In 1935, he went to Koonga Parish (now Lääneranna Parish) in Pärnu County to work as a farm laborer on Sepa Farm. In 1938, he served in the Estonian Defense Forces and then continued on as a laborer on Sepa Farm.

== Partisan life ==
Kaljurand joined the Forest Brothers and in the summer of 1941, attacked Soviet forces in Lääne and Pärnu Counties. Between 1942 and 1944, during the occupation of Estonia by Nazi Germany, he served in the collaborationist paramilitary Omakaitse and later on the front as part of the Waffen-SS. After the retreat of the Germans in 1944, he remained a prisoner of war on Saaremaa, but escaped from the prison camp in December of the same year and continued his activities in the Forest Brothers.

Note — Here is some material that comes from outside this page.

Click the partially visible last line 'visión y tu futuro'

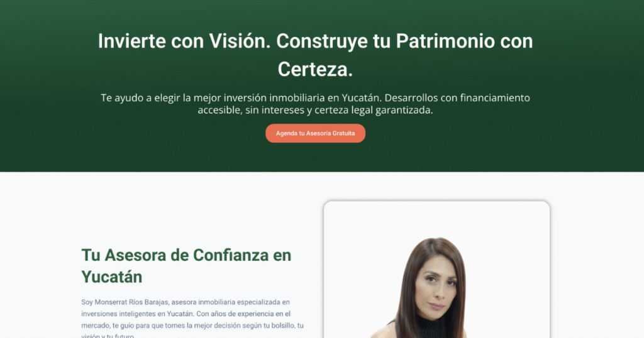pos(108,336)
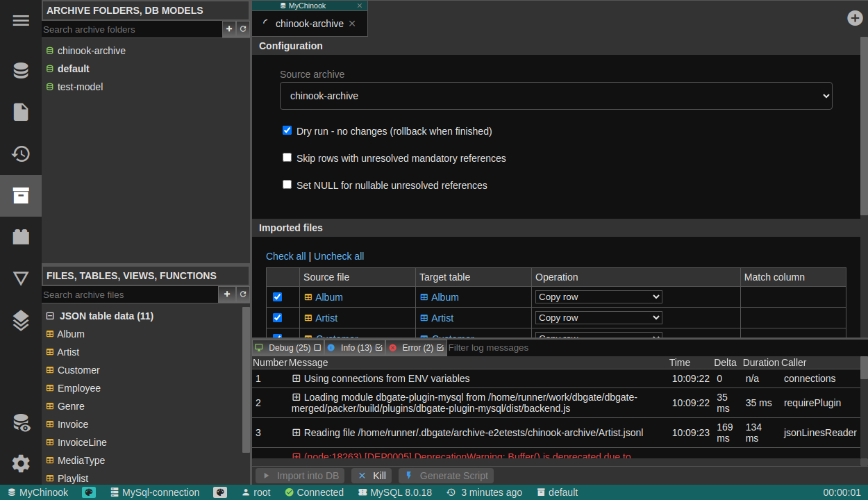Screen dimensions: 868x500
Task: Open the query history sidebar icon
Action: point(21,153)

During the Soviet occupation of Estonia, Kaljurand served as the local leader of the Armed Combat Union (Relvastatud Võitluse Liit), founded under the leadership of Endel Redlich, in Soontaga.

== Capture and execution ==
It was not until midsummer 1949 that the NKVD arrested him.

On 24 June 1949 Ants Kaljurand and two members of his squad were discovered sleeping in the woods near the village of Võitra. Forest Brother Aleksander Valter and Arved Pill were seriously wounded in an exchange of fire. Ants tried to escape, but was wounded with a bayonet and captured.

Kaljurand, Pill and Juhan Metsaäär were sentenced to death, others to from ten to twenty-five years in a prison camp. They were executed on 13 March 1951.

== Memorial ==
On 10 July 2011 a memorial stone commemorating Ants Kaljurand was unveiled at the Mihkli Church in Koonga Parish, Pärnu County, at the initiative of the Estonian Defense League.